[Element and text position data]

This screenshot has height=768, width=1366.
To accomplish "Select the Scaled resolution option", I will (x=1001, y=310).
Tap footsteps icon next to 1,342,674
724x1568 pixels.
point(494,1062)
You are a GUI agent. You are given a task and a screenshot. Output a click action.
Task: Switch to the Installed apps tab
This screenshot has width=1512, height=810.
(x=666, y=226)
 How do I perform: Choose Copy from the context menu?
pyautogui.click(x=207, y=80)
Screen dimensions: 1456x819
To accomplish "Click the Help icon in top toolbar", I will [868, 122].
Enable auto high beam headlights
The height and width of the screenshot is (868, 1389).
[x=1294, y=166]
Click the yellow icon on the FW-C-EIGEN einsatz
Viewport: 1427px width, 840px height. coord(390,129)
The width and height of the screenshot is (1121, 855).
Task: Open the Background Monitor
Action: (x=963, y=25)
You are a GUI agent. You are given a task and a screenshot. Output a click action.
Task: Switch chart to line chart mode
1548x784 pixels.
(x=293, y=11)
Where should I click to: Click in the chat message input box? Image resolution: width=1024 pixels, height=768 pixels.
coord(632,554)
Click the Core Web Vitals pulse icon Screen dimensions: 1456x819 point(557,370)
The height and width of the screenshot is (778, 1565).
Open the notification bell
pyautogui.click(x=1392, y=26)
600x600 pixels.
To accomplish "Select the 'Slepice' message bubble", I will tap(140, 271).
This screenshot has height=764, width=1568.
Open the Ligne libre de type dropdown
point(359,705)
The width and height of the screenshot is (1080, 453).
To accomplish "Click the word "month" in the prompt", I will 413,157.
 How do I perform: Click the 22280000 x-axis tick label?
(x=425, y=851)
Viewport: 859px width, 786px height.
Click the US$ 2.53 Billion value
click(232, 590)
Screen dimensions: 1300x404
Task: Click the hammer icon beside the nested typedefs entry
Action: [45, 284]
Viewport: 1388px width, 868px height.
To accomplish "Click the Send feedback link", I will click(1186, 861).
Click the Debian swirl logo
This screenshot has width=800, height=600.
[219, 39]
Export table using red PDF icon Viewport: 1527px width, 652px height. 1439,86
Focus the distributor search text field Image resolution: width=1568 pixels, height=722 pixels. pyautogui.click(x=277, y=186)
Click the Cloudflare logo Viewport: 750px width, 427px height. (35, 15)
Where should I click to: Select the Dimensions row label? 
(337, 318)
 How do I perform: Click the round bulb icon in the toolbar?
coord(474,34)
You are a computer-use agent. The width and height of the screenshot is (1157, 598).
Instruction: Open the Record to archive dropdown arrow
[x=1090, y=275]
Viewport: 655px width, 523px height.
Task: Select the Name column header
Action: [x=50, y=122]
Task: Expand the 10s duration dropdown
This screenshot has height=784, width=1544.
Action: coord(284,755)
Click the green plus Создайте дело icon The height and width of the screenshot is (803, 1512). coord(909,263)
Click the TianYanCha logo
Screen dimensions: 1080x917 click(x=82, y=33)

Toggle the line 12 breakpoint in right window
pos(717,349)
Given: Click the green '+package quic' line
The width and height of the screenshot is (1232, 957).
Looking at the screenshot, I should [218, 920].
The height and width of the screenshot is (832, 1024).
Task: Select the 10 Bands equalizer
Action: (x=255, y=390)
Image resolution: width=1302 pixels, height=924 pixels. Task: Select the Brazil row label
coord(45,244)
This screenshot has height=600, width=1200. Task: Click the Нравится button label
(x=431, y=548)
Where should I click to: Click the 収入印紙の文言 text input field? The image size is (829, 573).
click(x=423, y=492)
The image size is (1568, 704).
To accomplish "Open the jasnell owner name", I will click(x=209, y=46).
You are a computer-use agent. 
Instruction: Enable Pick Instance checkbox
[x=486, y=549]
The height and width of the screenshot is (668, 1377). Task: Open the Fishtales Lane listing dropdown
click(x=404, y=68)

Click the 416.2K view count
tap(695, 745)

[Stated exercise]
Could you rewrite the records starting at the line that contains "How do I perform: Click the 22280000" and ending at the line that contains "Click the Cloudflare", changing "Viewport" to "Display" and leaving everything else as it is?

[Written response]
 How do I perform: Click the 22280000 x-axis tick label?
(x=425, y=851)
Display: 859px width, 786px height.
Click the US$ 2.53 Billion value
click(232, 590)
Screen dimensions: 1300x404
Task: Click the hammer icon beside the nested typedefs entry
Action: [45, 284]
Display: 1388px width, 868px height.
To accomplish "Click the Send feedback link", I will click(1186, 861).
Click the Debian swirl logo
This screenshot has width=800, height=600.
[219, 39]
Export table using red PDF icon Display: 1527px width, 652px height. 1439,86
Focus the distributor search text field Image resolution: width=1568 pixels, height=722 pixels. pyautogui.click(x=277, y=186)
Click the Cloudflare logo Display: 750px width, 427px height. (35, 15)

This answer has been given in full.